To: J Krnjeu who wrote (28893)8/8/1999 2:03:00 AM
From: Gold Beach  Read Replies (1) | Respond to of 41369
 
Any thoughts as to how the market will act on Monday. As I recall late in the day on Friday on CNBC, it was stated that Monday could be really bad given the light volume and downward slide of stocks in general.

It was stated that what was really needed on Friday was a blowout volume with a recovery at the end of the trading session.
Also today, I did not hear any good words from Bob Brinker on Internet Stock P/E's. I think he said they were way too high yet.

If stocks really drop on Monday it could be a good day to pick up AOL, CSCO, etc.



To: J Krnjeu who wrote (28893)8/8/1999 2:21:00 AM
From: Chung Lee  Read Replies (1) | Respond to of 41369
 
>> Most like it and consider it "premium content" enough to pay "premium dollars" to belong to it.

But there is NO premium content!!! only premium fee, hello

>>As for low cost, AOL has Compuserve at 9.95 to go against MSN at 11.95

Compuserve @ 9.95 is only good for 20 hours/month access, monthly unlimited is @ 19.95.

>>The only facts I have to back up my statements are the 17 million AOL users.

Yes, that is true. but subscriber rate may not keep pace with previous quarter/year, due to bundled deals offered by various PC makers and retailers, Dell offers Dellnet for 12 months free, Gateway has gateway.net 12 months free, Compaq owns part of AltaVista which offer free access with banner however, Micro Center, Best Buy, Circuit City, Compusa offers either prodigy, MSN or Compuserve for $400 rebate, these are recent phenomenum and not likely to disappear,
the pool of new subscribers are being "attacked" by all players,something has to give, isp margins are falling, whether the gain in AOL ecommerce volume and margin can make up for the deficit remains to be seen, I doubt it, at least the final combined growth will be slowed.

I am not saying AOL stock will drop off the cliff from here, since it has already taken quite a fall, my guess is that it will remain flat until a clearer picture emerges.

>>AOL's revenue streams are changing.
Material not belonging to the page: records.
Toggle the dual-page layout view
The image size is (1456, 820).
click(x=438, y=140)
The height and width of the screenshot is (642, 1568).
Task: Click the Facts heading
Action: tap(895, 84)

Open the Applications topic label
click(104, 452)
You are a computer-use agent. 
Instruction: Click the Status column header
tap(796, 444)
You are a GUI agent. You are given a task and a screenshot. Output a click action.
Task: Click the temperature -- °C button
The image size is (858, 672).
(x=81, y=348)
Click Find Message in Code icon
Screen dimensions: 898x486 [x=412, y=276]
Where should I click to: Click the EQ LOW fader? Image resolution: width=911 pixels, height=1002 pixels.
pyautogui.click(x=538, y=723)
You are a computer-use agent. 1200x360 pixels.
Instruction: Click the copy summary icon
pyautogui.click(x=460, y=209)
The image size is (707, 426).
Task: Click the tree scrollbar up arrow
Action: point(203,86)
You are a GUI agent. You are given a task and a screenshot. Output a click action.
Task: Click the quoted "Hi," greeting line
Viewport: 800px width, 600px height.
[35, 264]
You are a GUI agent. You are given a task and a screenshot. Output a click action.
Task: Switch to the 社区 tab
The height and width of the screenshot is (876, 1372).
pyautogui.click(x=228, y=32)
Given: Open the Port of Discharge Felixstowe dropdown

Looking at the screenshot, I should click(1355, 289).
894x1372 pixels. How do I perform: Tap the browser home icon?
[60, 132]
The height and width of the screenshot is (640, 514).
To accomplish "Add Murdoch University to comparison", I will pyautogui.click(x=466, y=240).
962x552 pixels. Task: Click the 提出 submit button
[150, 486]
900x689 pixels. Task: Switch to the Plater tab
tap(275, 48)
E-commerce and advertising will soon be over 50% of their income and eventually be the majority of their revenue.

The key word maybe eventually, I interpret your view as ST neutral, LT Strong Buy. no? I am watching from the sideline, not just for AOL, the market in general.



To: J Krnjeu who wrote (28893)8/8/1999 2:29:00 PM
From: Jack T. Pearson  Read Replies (1) | Respond to of 41369
 
I haven't seen any analysis of the impact of a cut-rate price for MSN on the smaller ISPs from local ISPs to Mindspring and EarthLink. Most of these ISPs barely survive at $19.95 per month and derive little significant revenue from sources beyond the subscriber fees. I would think they would be most vulnerable to Microsoft cut-rate fees. In fact, I would bet that is where most of MSN's growth will come from.

I have heard rumors of a MSN price of $11.95/mo. It is interesting that when you add $11.95 to the price of AOL's "bring-your-own-access" service ($9.95), you are within 5 cents of AOL's full unlimited service. Also, the MSN site does not yet offer the $11.95 price. They offer $19.95/mo after a one month free trial. AOL offers $21.95/mo after 120 free hours.

Microsoft appears to be worried about AOL's potential to offer services that compete with Microsoft's core businesses of operating system and basic applications such as MS Word and Excel. Most of these are sold to businesses. Businesses are greatly concerned about applications compatibility with their suppliers and customers. Businesses will be the last to switch from Microsoft. But AOL could offer simple word processor, spreadsheet, and database applications to home users. I suspect there are also some new capabilities that AOL could offer that more conveniently link excerpts from the internet into user databases or documents--maybe something based on HTML, SGML, or XGML.

Never forget, in chaos there is opportunity.